Roy Graham, the story lead. He will take that and start, he took that and started as a starting inspiration for the outline for the set story. And then there was a lot of back and forth
from that point as I was refining details of the world guide, making sure it matched
up what was in the outline. And we were both trying to
stay like, like the thing the story tries to do is try and stay true to the essence of the world
building. So he leaning super hard into like the horror tropes. There we like we worked together to figure out the heroes of this of the set you know
Typhar, Nico, the Wanderer, Kaito, all the rest of them really leaning into like the
80s tropes of you know horror movie I guess victims the jock, the nerd, all of that.
And then after that, Roy sent the outline to Shawna McGuire, aka Marigrette, who is
she actually is, in case anyone didn't know, she's a huge horror fan and a somewhat well-known horror writer.
And she just takes the outline and runs with it at that point.
Okay, so in world building, I know that a lot of your responsibility is, hey, we have
to make a whole set out of this, right? There has
to be, we make the creature grid and all the stuff that we're
like, here's all the things that set will need. What were the
challenges? Like in any one set, there's some challenges as far
as what did the set not naturally lead that you guys
had to sort of consciously make sure you added?

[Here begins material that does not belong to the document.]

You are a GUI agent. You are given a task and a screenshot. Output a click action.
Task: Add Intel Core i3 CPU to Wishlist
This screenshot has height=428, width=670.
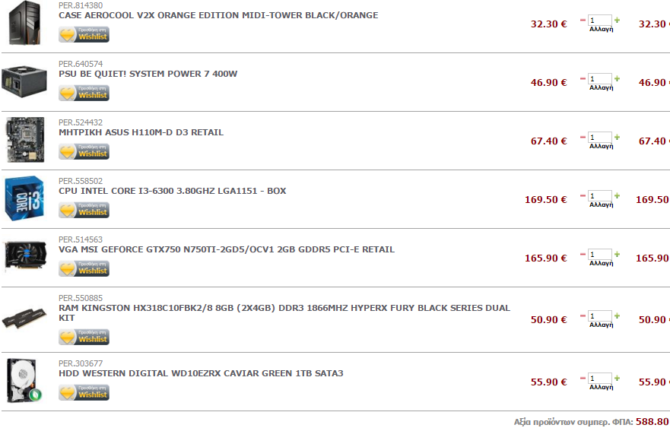[x=84, y=210]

So we definitely had to make sure we consciously added some
like non horror creatures in here. The beasties, the glimmers,
we had to have a little bit of hope a little bit of comfort for
the people who are trying to stay alive in here. For the
survivors in the house, but also like for the
players who are not super fan of horror, we wanted to make sure
there's like, oh, there's still like some card art that we'll be
able to look at without wanting to just like not touch it
physically. We also wanted, we also had to consciously make sure like, we were, wait, let me rephrase
that.
We made a concerted effort to figure out what could be horror representations of what are
generally benevolent effects in magic.
For example, life gain.
That's typically a good thing, typically seen as healing.
Well, what is a horror twist on this?
Maybe you are being healed by the cult of Algovoth.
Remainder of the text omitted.